= Exercise prompt =
Begin with the line that holds "The image size is (526, 285).". Write out every line from there to the end of the listing below, word for word.

### Available records ###

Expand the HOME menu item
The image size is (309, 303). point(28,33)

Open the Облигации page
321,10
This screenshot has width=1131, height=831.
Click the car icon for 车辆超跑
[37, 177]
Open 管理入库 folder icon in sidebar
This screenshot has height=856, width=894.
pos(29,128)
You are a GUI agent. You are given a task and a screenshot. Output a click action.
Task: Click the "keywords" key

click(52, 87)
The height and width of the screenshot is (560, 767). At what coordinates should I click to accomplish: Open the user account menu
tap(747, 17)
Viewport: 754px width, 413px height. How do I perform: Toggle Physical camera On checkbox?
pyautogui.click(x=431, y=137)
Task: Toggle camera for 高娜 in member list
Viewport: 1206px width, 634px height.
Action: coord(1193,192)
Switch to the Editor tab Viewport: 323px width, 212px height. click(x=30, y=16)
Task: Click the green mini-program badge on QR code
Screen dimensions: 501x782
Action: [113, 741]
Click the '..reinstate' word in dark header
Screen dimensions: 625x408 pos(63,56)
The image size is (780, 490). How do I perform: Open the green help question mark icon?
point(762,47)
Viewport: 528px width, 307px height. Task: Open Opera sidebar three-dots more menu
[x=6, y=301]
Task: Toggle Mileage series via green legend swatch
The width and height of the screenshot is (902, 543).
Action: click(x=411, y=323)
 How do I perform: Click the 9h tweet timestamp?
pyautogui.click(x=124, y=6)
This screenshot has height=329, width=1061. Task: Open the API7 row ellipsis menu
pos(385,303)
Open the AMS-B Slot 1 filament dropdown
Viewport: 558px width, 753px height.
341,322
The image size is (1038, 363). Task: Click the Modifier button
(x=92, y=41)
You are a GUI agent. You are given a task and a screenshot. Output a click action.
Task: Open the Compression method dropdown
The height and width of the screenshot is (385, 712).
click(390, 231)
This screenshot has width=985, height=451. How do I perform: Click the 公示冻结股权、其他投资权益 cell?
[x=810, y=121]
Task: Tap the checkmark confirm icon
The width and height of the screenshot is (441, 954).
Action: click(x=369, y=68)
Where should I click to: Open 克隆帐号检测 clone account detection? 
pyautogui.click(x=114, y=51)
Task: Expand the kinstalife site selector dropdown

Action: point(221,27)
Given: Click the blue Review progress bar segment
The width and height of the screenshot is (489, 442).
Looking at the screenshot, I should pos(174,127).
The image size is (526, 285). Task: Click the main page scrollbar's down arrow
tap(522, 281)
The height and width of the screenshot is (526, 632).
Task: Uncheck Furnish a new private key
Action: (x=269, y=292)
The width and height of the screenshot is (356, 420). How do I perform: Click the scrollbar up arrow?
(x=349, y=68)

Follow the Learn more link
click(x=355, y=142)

###

= Response =
The image size is (526, 285). Task: Click the main page scrollbar's down arrow
tap(522, 281)
The height and width of the screenshot is (526, 632).
Task: Uncheck Furnish a new private key
Action: (x=269, y=292)
The width and height of the screenshot is (356, 420). How do I perform: Click the scrollbar up arrow?
(x=349, y=68)

Follow the Learn more link
click(x=355, y=142)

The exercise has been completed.